氷河さんが私を見詰めていることには 気付いていた。
いや、“見詰めている”というよりは“睨んでいる”という方が事実に即しているかもしれない。
氷河さんの瞳は青い。
星矢さんの瞳には、瞬への好意があり、紫龍さんのそれには、穏やかな温かさが感じられる。
一輝さんの瞳は、攻撃的なまでに瞬を愛している人間のそれのように見える。
けれど、氷河さんの瞳は――決して態度にも言葉にも出さないが、彼の眼差しは冷たい。
私(瞬)を嫌っているようで――もしかしたら、もともと瞬と氷河さんは仲が悪かったのかもしれないが。
あるいは 彼は、私が瞬ではないことに気付いて、疑っているのだろうか。
気付いて、疑い、けれど確信が持てず、冷たく 私を観察しているのだろうか。

『私たちは仲が悪かったのか』と、私が氷河さんに尋ねることができたのは、彼が私に好意を抱いていないことが、逆に 私の心を軽くしたからだった。
瞬を滅したのが私であるなら、瞬の仲間たちに好意を示されることは つらい。
瞬を愛している人たちに疑われ、嫌われている方が、私は 心が重くならなかったのだ。

私の予想は、半分 当たり、半分 外れていた。
氷河さんの答えは、私が想像していたものとは微妙に違っていた。
「瞬は、俺を嫌っていた」
と、彼は答えてきたのだ。

「どうしてですか」
「俺が我儘で、自分勝手な男だからだろうな」
「あなたは我儘で自分勝手な方なんですか」
「違うと言い切る根拠を、俺は持っていない。おおむね、その通りだろう。瞬も そう思っていただろうし」
「瞬が あなたを誤解していた可能性は ありませんか」
私が彼の言に逆らうように そう問い返したのは、本当に我儘で自分勝手な人は、自分が我儘で自分勝手な人間だということを知らないものだろうと思うからだった。
本当に 我儘で自分勝手な人間は、自分を正しいと思い込んでいるから、我儘でいられるのではないだろうか。

氷河さんは――だが、首を横に振った。
「おそらく誤解じゃない。俺は確かに善良な人間ではないし」
「だとしても――ですが、全き善良な人間などというものは、この世に存在しないのではありませんか。瞬だって、そんなものであったはずがない」
「そんなことはない。おまえは……瞬は、その稀有な存在だった。瞬は誰よりも優しくて、清らかな心を持った人間だった」
「……」

彼は、心底から そう信じているようだった。
瞬は完全に善良な人間で、自分は そうではないと。
けれど、自分以外の人間の善良さを認め 信じることのできる氷河さんは、自分で言うほど悪い人ではないだろうと、私は思う。

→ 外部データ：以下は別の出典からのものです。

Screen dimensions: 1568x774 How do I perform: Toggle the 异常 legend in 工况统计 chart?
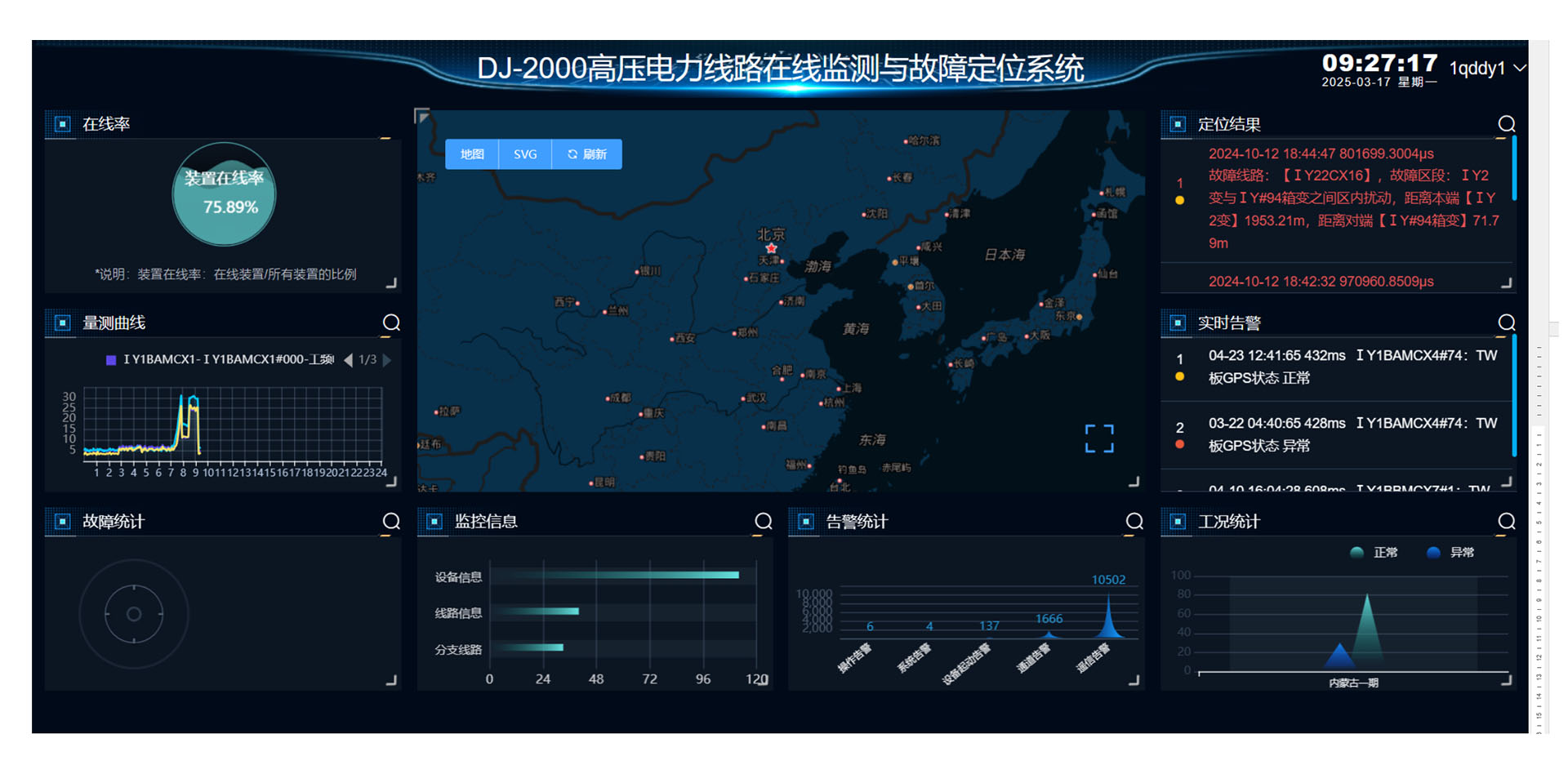tap(1451, 552)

私は、全き善良な人間の存在を、氷河さんほど 虚心に信じることはできないが、氷河さんが そう信じられるほどには 瞬は善良な人間だったのだろう。
そんな人間の身体に、大罪を犯した私の魂を送り込む。
その所業は、“皮肉”や“意地の悪さ”程度の言葉で表していいものではない。
それは“残酷”だ。
瞬にとっても、瞬の仲間である星矢さんや氷河さんたちにとっても、私にとっても。
氷河さんの前に 瞬の姿で存在することが、私は苦しくてならなかった。

善良で――優しく清らかな心を持ち、姿形も美しい瞬。
そんなふうな出来すぎの人間を 素直に信じ愛することのできない私は、邪悪で醜い存在なのだろう。
私は、瞬の中にいるべきではないものなのだ。おそらく。――いや、絶対に。